Druid requests go from <100ms latency to 5,10,15 second latency a few minutes after startup. Possible connection limit issue?

Question

Druid requests go from <100ms latency to 5,10,15 second latency a few minutes after startup. Possible connection limit issue?

tshallenberger opened this issue 6 months ago · 1 comments

We run Turnilo in a Docker container, and it uses Plywood to talk to a Druid cluster. When we enable verbose logging, we see requests go from

Requester rq06461 got result from query 269: (in 56ms)
[
  {
    "maxTime": "2024-03-13T23:55:00.000Z"
  }
]

to

Requester rq06461 got result from query 352: (in 10019ms)
[
  {
    "maxTime": "2024-03-14T15:25:00.000Z"
  }
]
TimeMonitor Got the latest time for 'REDACTED' (2024-03-14T15:25:00.000Z)
vvvvvvvvvvvvvvvvvvvvvvvvvv
Requester rq06461 got result from query 350: (in 15283ms)
[
  {
    "maxTime": "2024-03-14T15:25:00.000Z",
    "minTime": "2024-03-12T15:00:00.000Z",
    "timestamp": "2024-03-12T15:00:00.000Z"
  }
]

approximately 2-4 minutes after the container starts. I'm trying to track down the source of the issue, figured I'd raise an issue here to see if anyone had any input. Not sure if this is a Docker (podman), Turnilo, or Plywood issue. Any way I can enable better logging to see if Plywood is the issue?

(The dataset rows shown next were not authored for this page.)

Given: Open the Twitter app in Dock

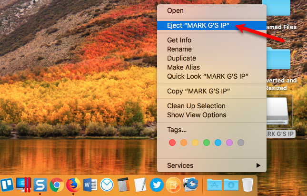Looking at the screenshot, I should point(157,185).
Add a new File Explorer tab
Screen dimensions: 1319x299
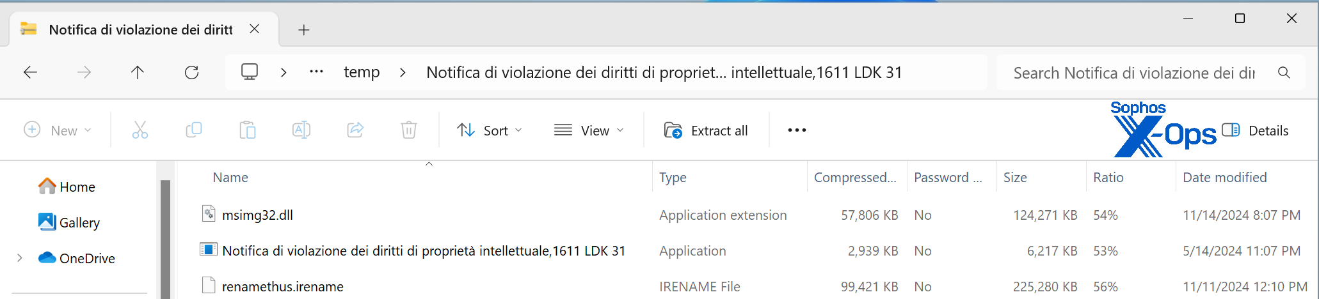pos(304,29)
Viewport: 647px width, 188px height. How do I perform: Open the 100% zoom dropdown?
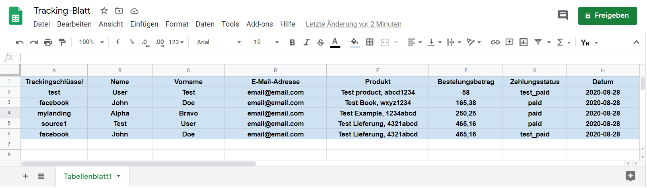tap(91, 42)
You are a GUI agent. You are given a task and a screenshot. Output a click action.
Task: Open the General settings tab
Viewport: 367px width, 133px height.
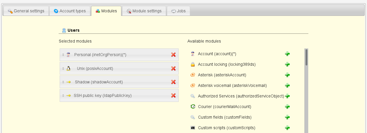click(26, 11)
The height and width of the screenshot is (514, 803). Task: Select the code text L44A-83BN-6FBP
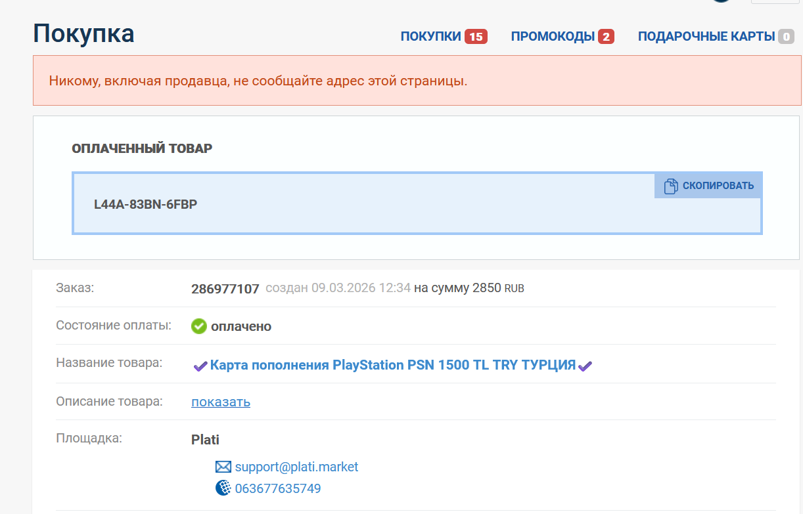(x=145, y=204)
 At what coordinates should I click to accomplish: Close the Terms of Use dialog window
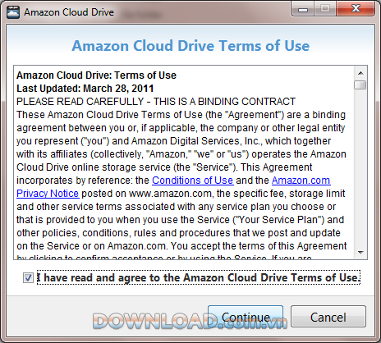[356, 9]
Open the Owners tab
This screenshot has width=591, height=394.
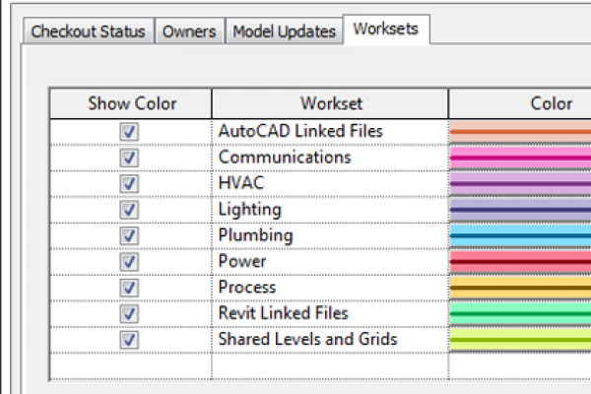188,32
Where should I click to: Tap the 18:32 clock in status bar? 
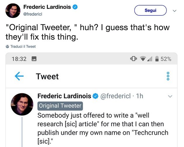pos(19,59)
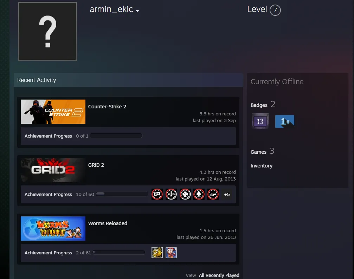Open the Inventory link
The image size is (354, 279).
tap(262, 166)
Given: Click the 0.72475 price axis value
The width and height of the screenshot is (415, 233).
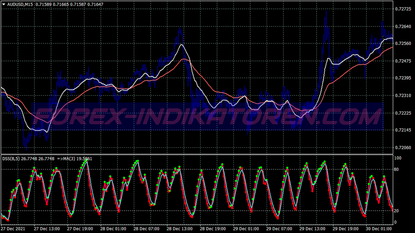Looking at the screenshot, I should tap(403, 61).
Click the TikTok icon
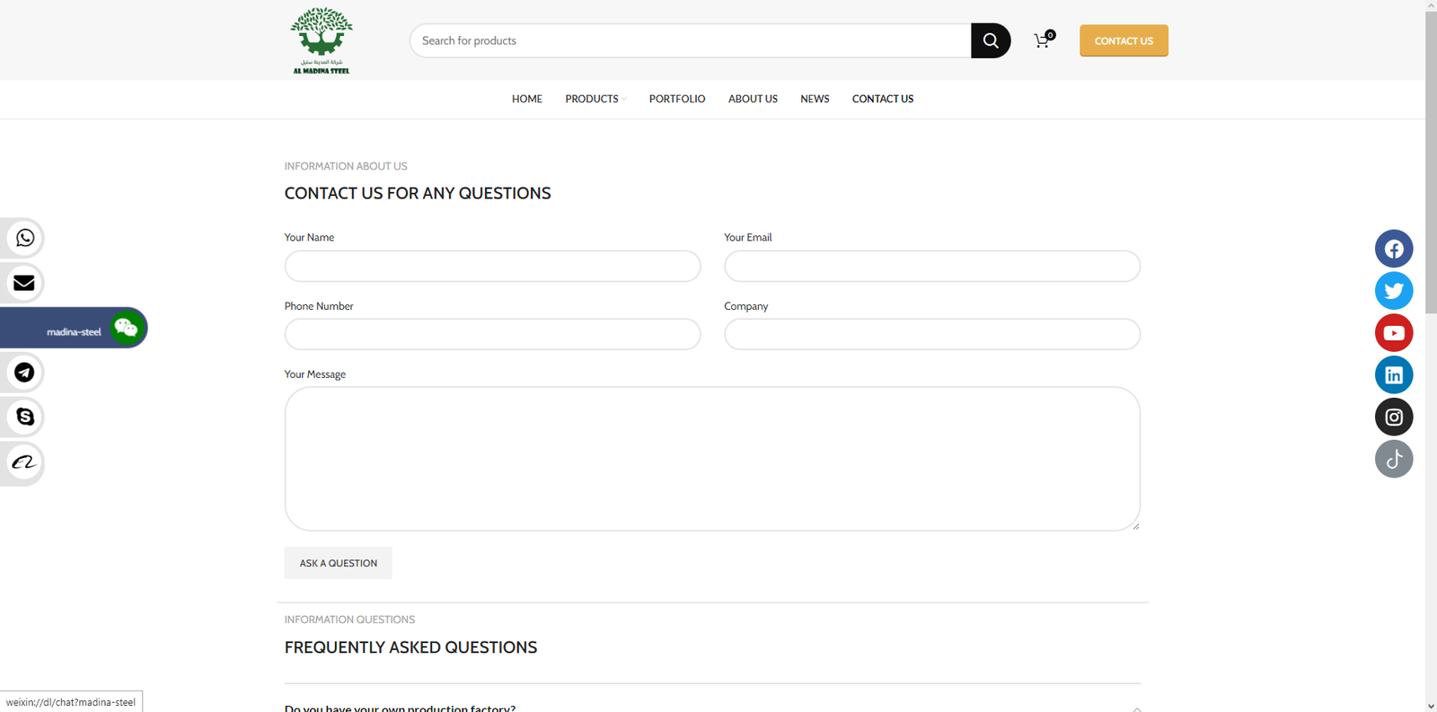The height and width of the screenshot is (712, 1437). click(x=1393, y=460)

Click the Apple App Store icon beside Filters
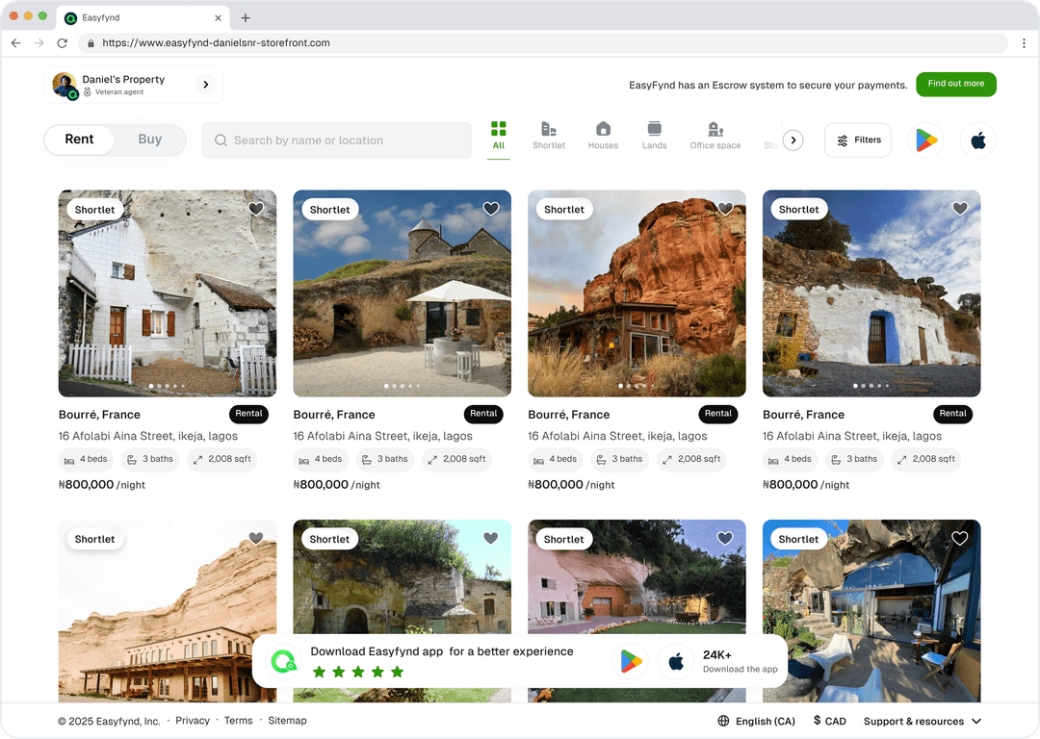[x=977, y=140]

Answer 1 · 2024-04-05T14:58:12.000Z

This issue was determined to be an issue with how the containers were deployed using podman-kube play files and ran with systemd on RHEL8. Upgrading the kube file generated seemed to fix the issue? The diff between the two config files seemed to only drop some security context capabilities, as the containers were running on an SELinux enabled machine in rootless mode.